For the entries below, the result should be an exact transcription of the lines from the one with "At what coordinates should I click to accomplish: Click the" up to and including the one with "How do I perform: Open", and only those.

===== Supplied information =====

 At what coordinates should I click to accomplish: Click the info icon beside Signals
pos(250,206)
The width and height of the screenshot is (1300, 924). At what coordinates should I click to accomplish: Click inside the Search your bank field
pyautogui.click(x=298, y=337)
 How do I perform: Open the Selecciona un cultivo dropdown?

=====
===== Supplied information =====

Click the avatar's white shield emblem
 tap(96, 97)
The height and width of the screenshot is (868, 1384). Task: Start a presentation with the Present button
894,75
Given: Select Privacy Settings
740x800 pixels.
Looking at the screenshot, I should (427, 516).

=====

▸ Response:
 At what coordinates should I click to accomplish: Click the info icon beside Signals
pos(250,206)
The width and height of the screenshot is (1300, 924). At what coordinates should I click to accomplish: Click inside the Search your bank field
pyautogui.click(x=298, y=337)
 How do I perform: Open the Selecciona un cultivo dropdown?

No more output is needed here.